A proposta é definir duas faixas de mistura: uma superior (2% a.a) e outra inferior (1% a.a). A Agência Nacional do Petróleo, Gás Natural e Biocombustíveis (ANP) ficará responsável por fixar o percentual de mistura em cada ano.

Se o preço do biodiesel for competitivo e houver excedente de oferta, será adotada a faixa superior. Se não, será fixado o percentual inferior. Ou seja, caso aprovado pelo Conselho Nacional de Política Energética, no ano que vem, a adição mínima de biodiesel no diesel deve ser de 11%.

A proposta foi apoiada integralmente pela União Brasileira do Biodiesel e Bioquerosene (Ubrabio), que representa as indústrias responsáveis hoje por mais de 35% da produção de biodiesel no país.

A simulação da fórmula de competitividade elaborada pelo MME mostra que, desde 2014, o biodiesel é competitivo com o diesel, porque seu peso no preço ao consumidor é inferior ao próprio percentual de mistura.

Para o diretor superintendente da Ubrabio, Donizete Tokarski, além da competitividade do biodiesel, é preciso levar em consideração também os benefícios sociais e ambientais inerentes à produção e uso do biocombustível.

“Devemos analisar o conjunto de externalidades positivas socioeconômicas e ambientais do biodiesel em relação ao diesel fóssil, além de outras variáveis, e não apenas o custo financeiro do combustível”, pontuou.

Oferta

O uso de biodiesel no país teve início em 2005, com a mistura facultativa de 2%. A partir de 2008, ela passou a ser compulsória em todo o território nacional e o percentual foi evoluindo desde então, até alcançar 10% (B10) em 2018.

Ao longo de todo esse período, o setor conseguiu atender prontamente a demanda, assegura a Ubrabio.

“Nunca houve falta de oferta de biodiesel nos leilões.
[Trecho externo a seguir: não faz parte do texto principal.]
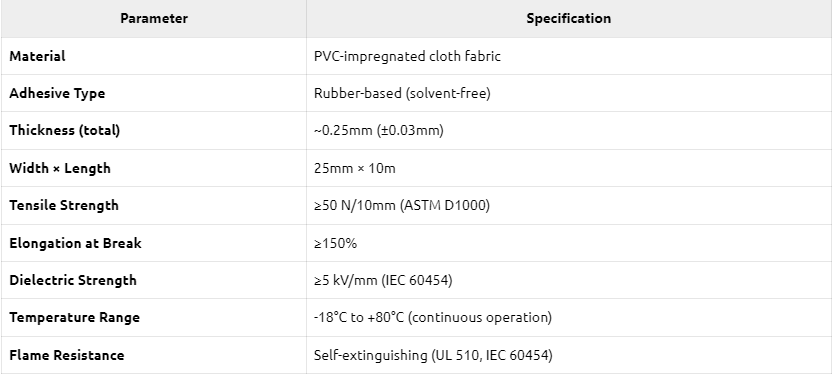This screenshot has width=833, height=377.
Task: Select Flame Resistance label
Action: [x=66, y=355]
Inclusive, o último incremento de mistura (de B8 para B10) significou ampliação de demanda em 25%, e as indústrias atenderam prontamente”, afirma Tokarski.

Garantias

Ainda de acordo com a Ubrabio, apesar da previsão da realização de testes na Lei 13.263/2016, consideramos que misturas de B15 e até superiores já são utilizadas em diversos países e, também, de forma voluntária, no Brasil.